健康は口から入り口から出て行く
歯科衛生士の視点から(3)

令和1年7月22日(月) 掲載

最近マスメディアなどで時々目にする「フレイル」という言葉、ご存知でしょうか?加齢とともに心身が弱った状態になることで、健康な状態からフレイルを経て病気や要介護の状態になると考えられています。このフレイルに早期に気付き、予防・治療をすることによりフレイルの進行を食い止め、また改善することが可能で、要介護状態への移行を阻止し、ひいては健康寿命を延ばすことにつながります。
 全身的フレイルを引き起こす大きな要因の一つにお口の衰え「オーラルフレイル」があります。オーラルフレイルを放置するとお口の機能が徐々に低下し、低栄養状態からサルコぺニア(筋肉量減少による身体機能低下)、ロコモティブシンドローム(移動機能の低下)へと負の連鎖が始まってしまいます。健康の入り口であるはずのお口が機能しなくなるために起こります。
 オーラルフレイルはお口の健康に無関心になることから始まります。定期健診に受診されなくなった、歯磨きが雑になったなどで歯科衛生士が気付く場合もあります。  次の段階はお口のささいなトラブルの連鎖です。具体的には食べこぼし、むせる、滑舌の低下、咀嚼能力の低下などです。

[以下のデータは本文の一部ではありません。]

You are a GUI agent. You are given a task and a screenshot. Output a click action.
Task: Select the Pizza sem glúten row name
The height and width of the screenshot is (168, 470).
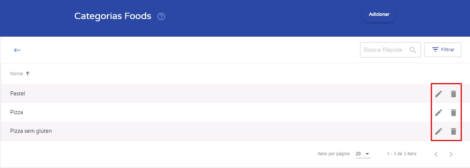31,131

本人が意識しなくてもご家族が気付く場合もあります。  そしてさらに食べたり飲みこんだりする機能が低下すると低栄養状態から全身的フレイルの重症化へと進んでしまいます。そしてさらに進行すると咀嚼障害、摂食嚥下障害となり食べる機能が失われ要介護状態となってしまいます。栄養も経管摂取となります。悲しいことにお口から健康が逃げて行ってしまうのです。  オーラルフレイルで大切なことは初期のうちに気付き対応することです。それによりフレイルを改善し、重症化することが防げるからです。決して「年だから」とあきらめないでください。 
 初期のオーラルフレイルのコントロールは歯科衛生士だからこそできることも多々あります。今後ますます活躍が期待される歯科衛生士という職業を広く知っていただくため、豊橋歯科衛生士専門学校では7月25日、8月8日、8月22日にオープンキャンパスを開催します。やりがいのある職業に就くことを希望する女性に是非参加してほしいと思っています。歯科医療がお口の健康のみならず、全身的健康や健康寿命に関わる重要な仕事であるのだと再認識していただけることと思います。
 先に述べた歯科疾患実態調査によれば、小児から学童期の虫歯は毎回減少する傾向が有り平成5年に比して平成28年では半減していますが、20歳過ぎの成人では減少傾向はそれほど顕著ではありません。歯周病についても有病率はあまり変わらないようなので、そのあたりが歯科医療が抱える今後の課題だと考えます。
 若いうちから定期的に歯科健診を受け、ご自身のお口の中を熟知したかかりつけ歯科医院・かかりつけ歯科衛生士を持つことが健康長寿の秘訣です。